Penn National officials discussed the plan Monday during a public meeting at Friendly High School in Fort Washington but added few new details beyond a statement released earlier in the day.

If Penn National’s bid is approved, Tim Wilmott, the company’s president and chief operating officer, said it could open the casino by July 1, 2016, the first day allowed by law.

Initial details of the proposal include:

  • $100 million total, beginning in 2018 and continuing until 2027, for the build-out of new satellite sites for the Prince George’s County Hospital Center’s neighborhood health care system.
  • $219 million total, beginning in 2018 and continuing until at least 2032, for teachers in Prince George’s County, in the form of a defined contribution supplemental retirement plan. Wilmott said he believed the contributions to the retirement plan “would continue in perpetuity.”
  • $200,000 in annual grants to organizations and nonprofits in the County Council district where Rosecroft Raceway is located.

“We believe this will provide something unique,” Wilmott said.

In the earlier statement, Wilmott said the money would “fund currently unfunded elements of the new hospital system, provide tools necessary for the county’s education system to attract and retain educators and to support the neighbors closest to us and most impacted by our proposed development. This profit-sharing proposal will touch each and every resident in Prince George’s County.”

It is not clear how the company is defining what constitutes a profit.

Although Penn National currently operates the Hollywood Casino in Perryville, state law passed in 2012 prohibits any gaming company from holding the license to more than one casino in the state.

Accordingly, Wilmott said, Penn National will split into two publicly traded companies on Nov. 1, Penn National Gaming and Gaming and Leisure Properties Inc. The casino in Perryville would be transferred to Gaming and Leisure Properties Inc. and pay a licensing fee to Penn National Gaming in order to continue operating under the Hollywood Casino brand name.

Under the proposal for the Prince George’s County facility, the 125-acre parcel that includes Rosecroft Raceway and the proposed casino would be owned by Gaming and Leisure Properties but Penn National Gaming would hold the license and manage the property.

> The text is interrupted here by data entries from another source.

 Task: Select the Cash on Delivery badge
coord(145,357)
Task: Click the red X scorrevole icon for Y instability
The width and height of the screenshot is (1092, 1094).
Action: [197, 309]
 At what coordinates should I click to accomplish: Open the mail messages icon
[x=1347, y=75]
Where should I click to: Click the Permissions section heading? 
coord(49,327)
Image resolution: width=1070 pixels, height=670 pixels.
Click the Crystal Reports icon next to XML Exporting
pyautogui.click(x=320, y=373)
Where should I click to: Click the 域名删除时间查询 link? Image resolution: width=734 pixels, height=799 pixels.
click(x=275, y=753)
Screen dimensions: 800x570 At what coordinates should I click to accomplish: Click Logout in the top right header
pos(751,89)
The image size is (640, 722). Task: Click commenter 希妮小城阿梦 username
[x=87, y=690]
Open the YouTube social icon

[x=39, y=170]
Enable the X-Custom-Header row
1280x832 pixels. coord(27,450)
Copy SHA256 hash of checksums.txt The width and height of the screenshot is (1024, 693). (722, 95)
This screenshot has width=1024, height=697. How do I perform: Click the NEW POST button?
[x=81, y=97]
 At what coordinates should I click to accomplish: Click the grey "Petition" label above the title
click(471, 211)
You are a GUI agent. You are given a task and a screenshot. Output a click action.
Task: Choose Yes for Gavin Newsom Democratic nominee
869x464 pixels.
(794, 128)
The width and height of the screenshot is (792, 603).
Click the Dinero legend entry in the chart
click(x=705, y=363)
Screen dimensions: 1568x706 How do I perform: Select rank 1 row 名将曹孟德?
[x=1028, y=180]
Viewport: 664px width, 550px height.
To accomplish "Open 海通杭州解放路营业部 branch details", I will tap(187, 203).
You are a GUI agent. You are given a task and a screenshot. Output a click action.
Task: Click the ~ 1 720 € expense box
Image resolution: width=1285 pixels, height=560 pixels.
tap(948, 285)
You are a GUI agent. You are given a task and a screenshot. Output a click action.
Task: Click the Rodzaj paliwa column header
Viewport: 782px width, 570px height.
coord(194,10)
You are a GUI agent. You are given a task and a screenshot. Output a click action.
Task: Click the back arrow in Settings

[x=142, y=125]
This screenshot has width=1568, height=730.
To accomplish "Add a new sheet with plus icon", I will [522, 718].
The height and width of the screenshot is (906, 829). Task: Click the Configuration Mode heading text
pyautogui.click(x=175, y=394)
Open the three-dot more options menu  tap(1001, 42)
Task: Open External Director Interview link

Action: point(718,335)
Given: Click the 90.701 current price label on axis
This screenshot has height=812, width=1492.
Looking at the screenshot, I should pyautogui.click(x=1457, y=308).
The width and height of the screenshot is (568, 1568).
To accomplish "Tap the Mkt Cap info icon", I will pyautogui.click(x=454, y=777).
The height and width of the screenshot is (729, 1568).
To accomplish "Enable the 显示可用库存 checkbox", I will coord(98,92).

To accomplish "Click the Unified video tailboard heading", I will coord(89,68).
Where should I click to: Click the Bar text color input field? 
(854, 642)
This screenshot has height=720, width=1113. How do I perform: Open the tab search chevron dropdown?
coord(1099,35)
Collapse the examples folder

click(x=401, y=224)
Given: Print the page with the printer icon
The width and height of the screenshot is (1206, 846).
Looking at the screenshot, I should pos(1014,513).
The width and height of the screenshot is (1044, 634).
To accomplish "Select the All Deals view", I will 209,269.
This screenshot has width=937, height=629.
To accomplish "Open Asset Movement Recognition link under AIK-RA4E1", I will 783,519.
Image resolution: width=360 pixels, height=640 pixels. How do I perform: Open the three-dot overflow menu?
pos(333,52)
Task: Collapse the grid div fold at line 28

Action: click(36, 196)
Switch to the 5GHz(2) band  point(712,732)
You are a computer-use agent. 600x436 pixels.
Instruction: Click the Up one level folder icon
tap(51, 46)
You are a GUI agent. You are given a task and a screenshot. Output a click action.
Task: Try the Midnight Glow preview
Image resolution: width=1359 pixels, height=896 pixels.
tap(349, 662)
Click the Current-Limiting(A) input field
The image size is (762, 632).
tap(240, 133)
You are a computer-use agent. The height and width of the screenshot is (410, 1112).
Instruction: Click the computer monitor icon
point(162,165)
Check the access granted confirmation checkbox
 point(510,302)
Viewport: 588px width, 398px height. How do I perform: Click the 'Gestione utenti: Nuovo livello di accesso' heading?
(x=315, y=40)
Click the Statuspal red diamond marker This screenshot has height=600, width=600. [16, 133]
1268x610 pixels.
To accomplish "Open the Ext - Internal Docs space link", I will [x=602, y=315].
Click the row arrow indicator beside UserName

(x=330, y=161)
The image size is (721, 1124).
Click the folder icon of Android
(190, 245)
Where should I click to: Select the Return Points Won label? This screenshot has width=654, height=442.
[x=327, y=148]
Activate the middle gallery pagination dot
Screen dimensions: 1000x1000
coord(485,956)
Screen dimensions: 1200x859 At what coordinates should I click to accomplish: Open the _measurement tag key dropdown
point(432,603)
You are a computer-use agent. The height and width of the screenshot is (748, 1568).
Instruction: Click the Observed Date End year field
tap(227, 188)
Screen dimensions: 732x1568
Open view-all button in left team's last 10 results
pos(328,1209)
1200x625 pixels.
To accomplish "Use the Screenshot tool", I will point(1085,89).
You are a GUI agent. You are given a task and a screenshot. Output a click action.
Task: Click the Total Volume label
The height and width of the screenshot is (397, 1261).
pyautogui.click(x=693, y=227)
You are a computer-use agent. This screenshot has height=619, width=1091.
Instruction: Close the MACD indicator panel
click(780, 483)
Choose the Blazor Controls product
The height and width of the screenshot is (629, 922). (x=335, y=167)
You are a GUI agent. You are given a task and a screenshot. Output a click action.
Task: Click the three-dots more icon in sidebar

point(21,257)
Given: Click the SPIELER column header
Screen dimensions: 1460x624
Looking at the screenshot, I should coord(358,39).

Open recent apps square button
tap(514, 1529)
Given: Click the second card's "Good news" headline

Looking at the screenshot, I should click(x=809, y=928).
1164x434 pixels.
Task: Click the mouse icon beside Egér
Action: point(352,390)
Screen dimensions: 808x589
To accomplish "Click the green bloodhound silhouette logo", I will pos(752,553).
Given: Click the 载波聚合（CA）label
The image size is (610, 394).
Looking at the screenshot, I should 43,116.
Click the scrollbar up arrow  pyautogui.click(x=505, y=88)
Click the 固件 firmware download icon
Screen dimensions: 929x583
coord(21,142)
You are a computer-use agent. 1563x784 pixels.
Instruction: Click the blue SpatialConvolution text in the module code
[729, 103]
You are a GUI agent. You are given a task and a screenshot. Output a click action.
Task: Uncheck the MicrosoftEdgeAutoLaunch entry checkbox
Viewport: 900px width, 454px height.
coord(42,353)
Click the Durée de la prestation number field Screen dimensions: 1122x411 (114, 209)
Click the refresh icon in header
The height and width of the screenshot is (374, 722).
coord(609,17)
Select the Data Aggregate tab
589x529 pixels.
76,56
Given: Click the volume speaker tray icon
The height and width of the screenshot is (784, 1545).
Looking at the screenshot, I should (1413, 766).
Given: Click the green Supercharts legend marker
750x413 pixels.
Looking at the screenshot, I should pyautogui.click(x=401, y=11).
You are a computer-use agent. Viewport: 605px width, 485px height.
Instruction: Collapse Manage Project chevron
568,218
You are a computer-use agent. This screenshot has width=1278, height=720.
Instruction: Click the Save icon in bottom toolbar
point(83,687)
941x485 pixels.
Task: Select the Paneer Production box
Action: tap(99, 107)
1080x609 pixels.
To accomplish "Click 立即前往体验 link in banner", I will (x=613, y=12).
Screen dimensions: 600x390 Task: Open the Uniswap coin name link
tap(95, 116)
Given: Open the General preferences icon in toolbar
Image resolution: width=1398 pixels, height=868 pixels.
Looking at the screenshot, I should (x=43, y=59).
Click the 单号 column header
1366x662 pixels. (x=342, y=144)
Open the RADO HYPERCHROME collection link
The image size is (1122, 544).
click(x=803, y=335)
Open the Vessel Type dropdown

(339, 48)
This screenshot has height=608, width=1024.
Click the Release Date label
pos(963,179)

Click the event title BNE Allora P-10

The company would contribute 100 percent of the profit after taking into account all operating expenses, management fees, lease fees, interest and other expenses, Wilmott said.

“We’ll get a percentage off the top and a percentage off the bottom as part of our fee structure,” Wilmott said, adding that the arrangement would be “adequate to our shareholders.”

Committee members asked for details about those percentages. Following the meeting, Fry said the group would take confidential estimates of profit provided by Penn National and “attempt to back into those figures.”

The site visit to Rosecroft Raceway was one three visits that will occur this week. On Friday, the commission will visit the National Harbor site favored by MGM Resorts International.

Gordon Absher, vice president of public affairs for MGM Resorts International, declined to comment directly on Penn National’s amended proposal.

“We look forward to Friday when it will be our opportunity to share our vision for National Harbor,” Absher said.